The National Security Agency is deploying Claude Mythos, Anthropic's specialized cyber model, for offensive cyber operations, according to a report published by Tom's Hardware. The report goes further, claiming that roughly half-a-dozen engineers from Anthropic are physically embedded inside the agency to support the work. Neither the NSA nor Anthropic has issued a public confirmation or denial as of publication.
What the Report Claims
The allegations represent a significant escalation in what is already a complicated relationship between Anthropic and the U.S. intelligence community. Claude Mythos was designed as a closed-access model aimed at identifying software vulnerabilities, and its capabilities have drawn sustained government interest since its existence became known. The latest report suggests that interest has moved well beyond passive evaluation into active operational use.
Key Facts
- The NSA is reportedly using Claude Mythos for offensive, not just defensive, cyber operations.
- Approximately six Anthropic engineers are said to be embedded within the agency.
- Neither Anthropic nor the NSA has publicly confirmed the arrangement.
- Claude Mythos has previously been described as a closed-access model not available to the public.
- This report follows earlier coverage of tensions between Anthropic and the Pentagon over separate legal disputes.
The distinction between offensive and defensive cyber use matters considerably. Defensive applications involve scanning systems for flaws before adversaries can exploit them. Offensive operations, by contrast, involve using those same capabilities to actively target foreign networks or infrastructure. If the report is accurate, it would place Anthropic in the middle of U.S. intelligence activities that go beyond what most AI companies have publicly acknowledged supporting.
The NSA is using Claude Mythos for offensive cyber operations, with half-a-dozen Anthropic engineers embedded inside the agency.Tom's Hardware
A Fraught Government Relationship
This is not the first time Mythos has surfaced in a national security context. Earlier reporting revealed that the NSA was using Claude Mythos to hunt vulnerabilities even while the Pentagon was engaged in a separate legal dispute with Anthropic, a situation that highlighted how fragmented U.S. government dealings with the company have become. Different agencies appear to be pursuing their own arrangements with Anthropic independent of one another, and sometimes in apparent contradiction.
Anthropic has also been sharing Mythos-related security data with regulators. The company previously disclosed vulnerability information to a global finance watchdog, signaling that at least some oversight relationships are in place. How those civilian-facing transparency efforts square with alleged offensive military use is a question the company has not yet answered publicly.
The embedding of private-sector engineers inside intelligence agencies is not without precedent in the technology industry, but it is unusual for an AI safety-focused company.

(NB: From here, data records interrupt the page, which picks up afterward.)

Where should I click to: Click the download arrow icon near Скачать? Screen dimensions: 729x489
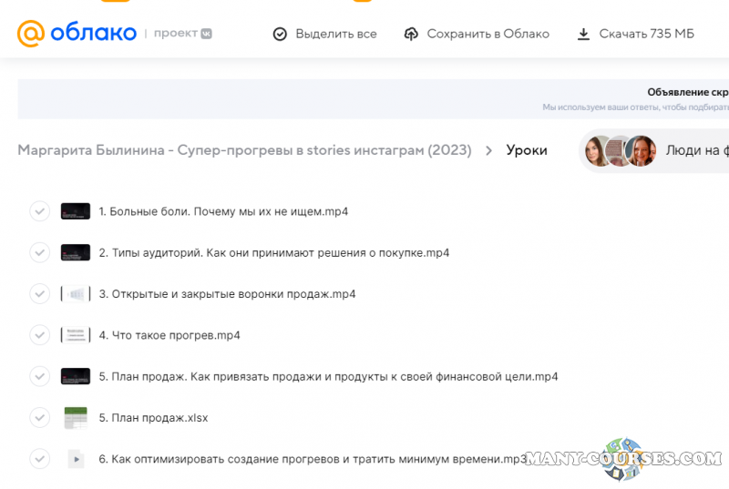point(583,34)
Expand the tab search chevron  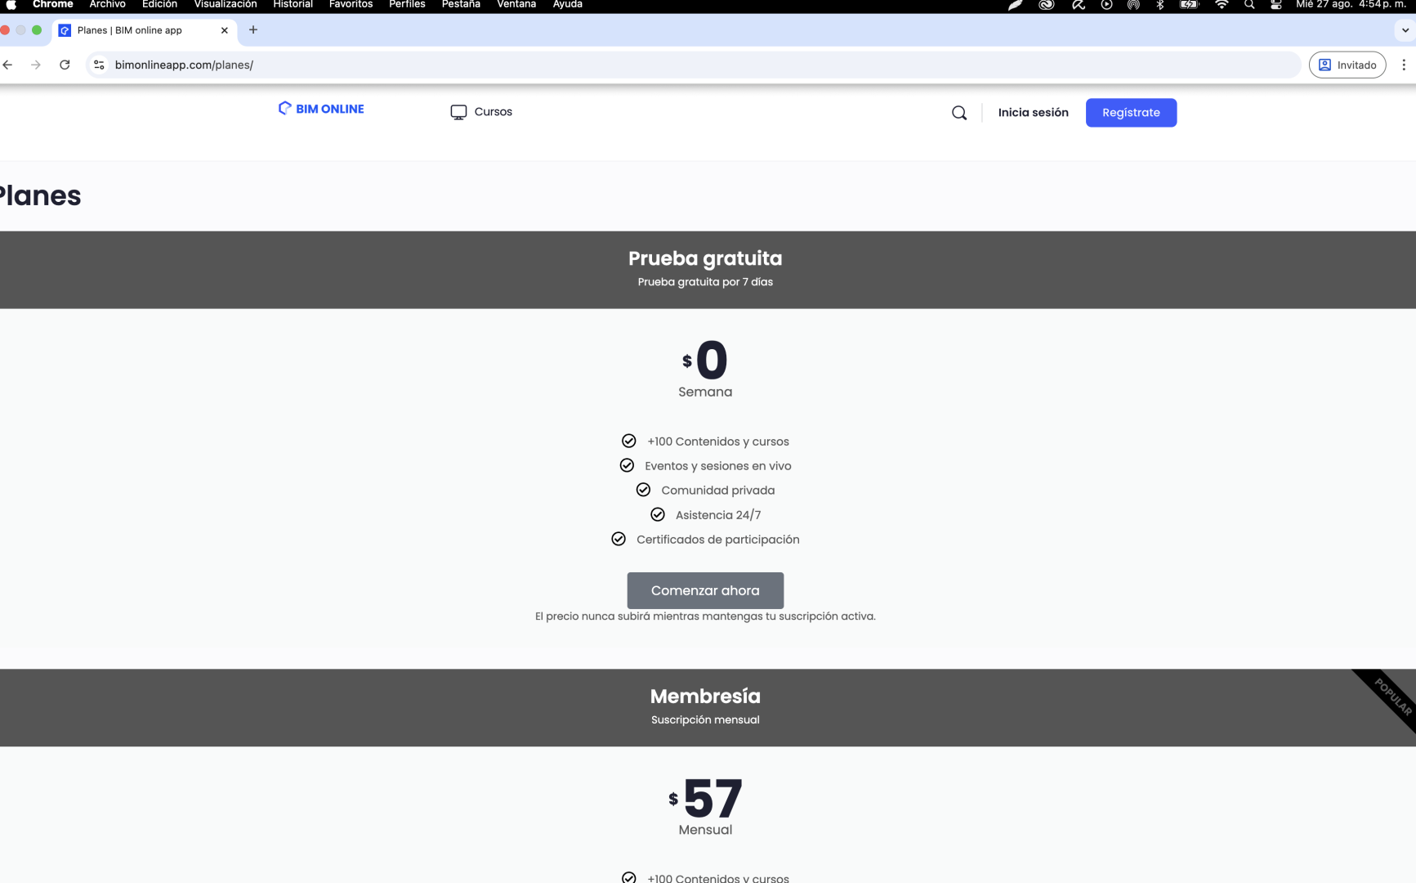[1405, 30]
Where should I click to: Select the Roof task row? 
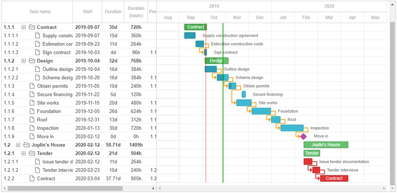pyautogui.click(x=79, y=120)
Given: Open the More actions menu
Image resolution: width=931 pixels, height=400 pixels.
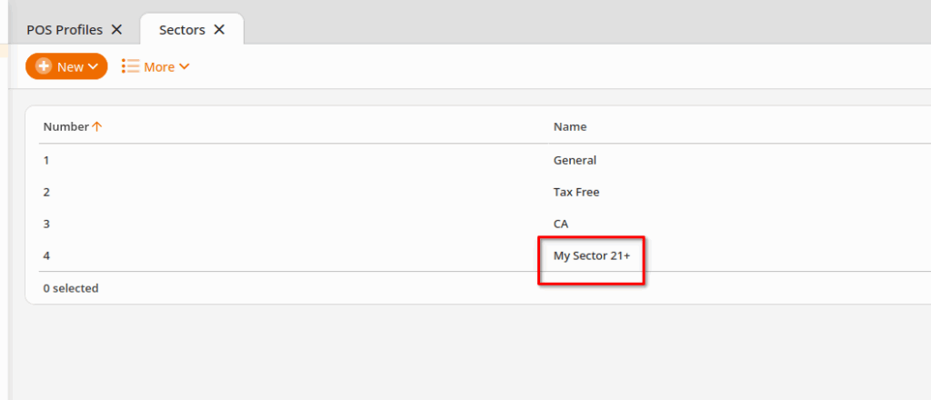Looking at the screenshot, I should 155,66.
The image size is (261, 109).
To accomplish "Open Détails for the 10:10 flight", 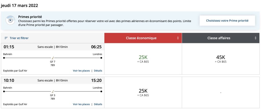I will pyautogui.click(x=98, y=104).
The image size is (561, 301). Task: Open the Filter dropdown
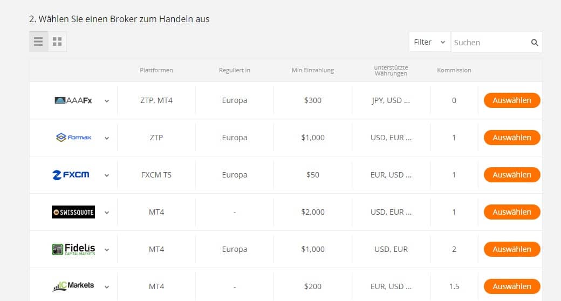coord(429,42)
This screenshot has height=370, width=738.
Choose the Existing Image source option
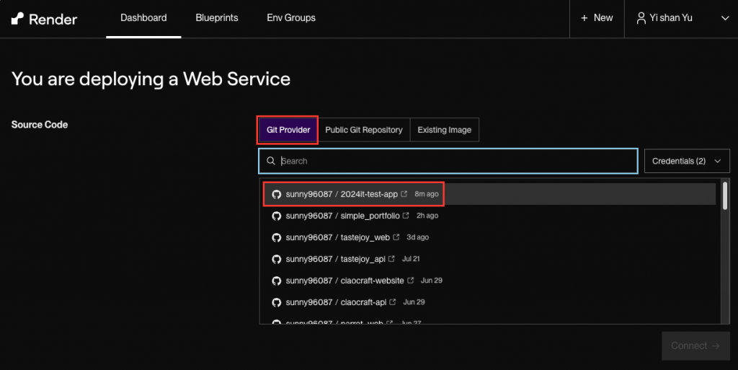(x=444, y=130)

Anthropic has consistently positioned itself around responsible AI development, and the claims in this report, if confirmed, would prompt hard questions about where the company draws the line on government use of its models. The company has previously mapped AI-enabled cyber threats to the MITRE ATT&CK framework, work that suggests genuine engagement with the security research community, but that work was framed as defensive and analytical in nature.
What Comes Next
For now, the report rests on unnamed sources, and key details remain unverified. The scale and scope of Mythos deployments inside the NSA, the terms of any formal agreement, and the precise role of the embedded engineers are all unknown. Requests for comment sent to Anthropic and the NSA had not received responses by the time of publication.
Watchers of the AI industry will be tracking whether this report prompts a formal response from Anthropic's leadership, particularly given the company's public commitments on AI safety and its ongoing conversations with policymakers about appropriate use of advanced models. The story adds another layer to an already complex picture of how frontier AI systems are being absorbed into government operations, often faster than public policy can keep up.